Happy Christmas Eve, readers!

I sing many praises about your writing to my fellow Book Warriors, but the thing I love most about your books is the way you represent power and heroism in your fantasy worlds. In The Lynburn Legacy for instance, we see power represented through the enslavement and murder of innocents, but on the flip-side, there is strength and heroism in the way that Kami speaks the truth, creating awareness about how corrupting certain kinds of power can be. What is it about traditional heroism that you feel did not work or did not appeal to you? Did these subversions come as part and parcel of the characters you created? Or did you have to actively work characters in a way that effectively represented the power dynamics you were (presumably) seeking to explore?

You are very kind to sing my praises, whether in carols or operas! I’m into any kind of music when the theme is praise of me. ;) (But really, thank you.)

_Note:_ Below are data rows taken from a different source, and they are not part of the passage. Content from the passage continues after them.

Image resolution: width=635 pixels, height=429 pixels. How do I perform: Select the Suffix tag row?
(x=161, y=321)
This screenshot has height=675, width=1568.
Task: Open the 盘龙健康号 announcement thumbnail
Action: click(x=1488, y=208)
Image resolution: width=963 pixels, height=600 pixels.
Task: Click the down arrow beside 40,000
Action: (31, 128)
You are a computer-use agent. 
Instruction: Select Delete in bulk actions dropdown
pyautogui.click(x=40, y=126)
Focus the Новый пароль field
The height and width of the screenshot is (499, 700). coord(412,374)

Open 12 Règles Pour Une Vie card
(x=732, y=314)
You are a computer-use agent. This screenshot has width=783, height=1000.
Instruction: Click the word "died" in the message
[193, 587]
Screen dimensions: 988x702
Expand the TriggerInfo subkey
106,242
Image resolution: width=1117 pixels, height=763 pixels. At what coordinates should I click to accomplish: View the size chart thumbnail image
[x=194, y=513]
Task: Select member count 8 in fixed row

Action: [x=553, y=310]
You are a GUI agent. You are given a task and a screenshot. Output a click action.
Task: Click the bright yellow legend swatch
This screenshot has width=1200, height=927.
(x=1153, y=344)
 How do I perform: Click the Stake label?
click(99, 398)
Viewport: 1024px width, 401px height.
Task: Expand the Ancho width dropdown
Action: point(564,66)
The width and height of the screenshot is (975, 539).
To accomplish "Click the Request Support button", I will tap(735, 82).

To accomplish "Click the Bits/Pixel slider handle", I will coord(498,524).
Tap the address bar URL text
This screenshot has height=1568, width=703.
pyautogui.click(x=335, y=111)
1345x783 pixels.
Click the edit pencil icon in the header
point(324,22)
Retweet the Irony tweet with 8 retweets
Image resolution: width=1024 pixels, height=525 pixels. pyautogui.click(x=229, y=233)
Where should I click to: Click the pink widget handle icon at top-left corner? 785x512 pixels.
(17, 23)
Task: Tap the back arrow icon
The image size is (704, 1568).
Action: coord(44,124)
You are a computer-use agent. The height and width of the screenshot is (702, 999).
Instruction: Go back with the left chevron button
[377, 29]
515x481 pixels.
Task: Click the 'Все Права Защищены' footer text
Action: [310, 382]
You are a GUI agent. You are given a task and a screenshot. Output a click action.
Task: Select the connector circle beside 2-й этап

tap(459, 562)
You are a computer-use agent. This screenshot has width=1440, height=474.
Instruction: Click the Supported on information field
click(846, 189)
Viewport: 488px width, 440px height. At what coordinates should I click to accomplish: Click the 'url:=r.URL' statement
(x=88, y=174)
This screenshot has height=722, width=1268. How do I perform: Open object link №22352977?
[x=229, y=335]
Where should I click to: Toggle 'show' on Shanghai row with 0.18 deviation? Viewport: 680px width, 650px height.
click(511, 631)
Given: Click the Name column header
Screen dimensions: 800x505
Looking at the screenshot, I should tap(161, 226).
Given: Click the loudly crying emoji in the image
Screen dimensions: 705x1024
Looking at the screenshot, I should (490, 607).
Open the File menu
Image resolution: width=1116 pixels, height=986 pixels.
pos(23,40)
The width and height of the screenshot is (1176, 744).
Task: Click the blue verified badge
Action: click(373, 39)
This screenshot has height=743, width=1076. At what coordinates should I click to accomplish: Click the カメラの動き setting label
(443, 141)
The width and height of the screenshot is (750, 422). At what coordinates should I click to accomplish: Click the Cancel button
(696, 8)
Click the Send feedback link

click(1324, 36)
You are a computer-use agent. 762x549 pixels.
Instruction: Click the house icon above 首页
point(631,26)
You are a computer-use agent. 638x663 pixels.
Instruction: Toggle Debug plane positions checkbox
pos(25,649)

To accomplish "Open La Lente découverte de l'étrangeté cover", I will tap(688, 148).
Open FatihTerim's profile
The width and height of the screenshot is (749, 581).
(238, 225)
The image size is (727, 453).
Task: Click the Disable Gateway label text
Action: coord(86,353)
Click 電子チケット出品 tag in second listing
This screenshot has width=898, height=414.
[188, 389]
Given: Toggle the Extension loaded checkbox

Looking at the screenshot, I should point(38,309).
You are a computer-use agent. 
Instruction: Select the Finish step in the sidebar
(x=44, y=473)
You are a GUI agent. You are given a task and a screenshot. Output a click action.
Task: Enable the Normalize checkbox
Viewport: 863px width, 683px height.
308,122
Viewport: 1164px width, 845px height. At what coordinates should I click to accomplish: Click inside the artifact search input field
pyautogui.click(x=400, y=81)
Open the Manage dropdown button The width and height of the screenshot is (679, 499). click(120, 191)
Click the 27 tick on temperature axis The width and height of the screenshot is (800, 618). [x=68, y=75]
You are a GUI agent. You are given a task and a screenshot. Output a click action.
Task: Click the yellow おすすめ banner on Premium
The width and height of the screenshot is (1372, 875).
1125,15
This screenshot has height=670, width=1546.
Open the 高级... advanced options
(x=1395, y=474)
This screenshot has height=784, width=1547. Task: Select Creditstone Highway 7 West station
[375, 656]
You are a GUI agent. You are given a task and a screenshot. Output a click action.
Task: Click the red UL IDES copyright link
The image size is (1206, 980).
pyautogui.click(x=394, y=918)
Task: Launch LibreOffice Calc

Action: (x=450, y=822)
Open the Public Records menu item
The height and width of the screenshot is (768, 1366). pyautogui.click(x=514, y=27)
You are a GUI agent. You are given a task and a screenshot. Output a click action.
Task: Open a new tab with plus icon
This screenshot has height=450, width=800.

I feel I can’t take that much credit: many stories are written about the power of words! The girl reporter heroine is a classic heroine, from real life examples like Nellie Bly, who went round the world in less than eighty days and bought a monkey on her trip (Nellie Bly would have been an amazing live blogger) to Lois Lane. There’s a tradition of heroism, right there. 

But I do think it’s true that in traditional fantasy (and what are superheroes but fantasy, I’m taking those, I’m coming for everything you love) men are the ones more likely to have the special super powers, to be the farmboy who shall be king, and to have real world ambitions that are taken seriously as well as their fantastic destinies. Clark Kent’s a reporter, as well as being Superman: well, great. Let’s see women who have superpowers, have the epic fantasy hero arc, and are devoted to their jobs too. That’s what I wanted to give Kami: the whole hero deal, in a way that would encompass Gothic mystery and traditional fantasy and paranormal romance, all three, and calling some elements of all three into question while still embracing the genres.

She has magic powers, but she has a lot more besides, so when she loses them she’s not lost. She’s presented with a mystery and she solves it. She has a sweeping romance. She has a life ambition, and she’s told by people that writing a school newspaper is ridiculous, that standing up against evil (in the form of an adult man with real power in her town) is pointless and too dangerous, and she tells them that they’re wrong and she’s right. This series of answers, as you’ll see, very much became about the importance of women believing in themselves. Teens, boys too but especially girls, are often made to doubt and second-guess themselves, and I wanted to write about a girl who loves dresses and self-defence and words above all, and how her strong sense of self is ultimately what saves her.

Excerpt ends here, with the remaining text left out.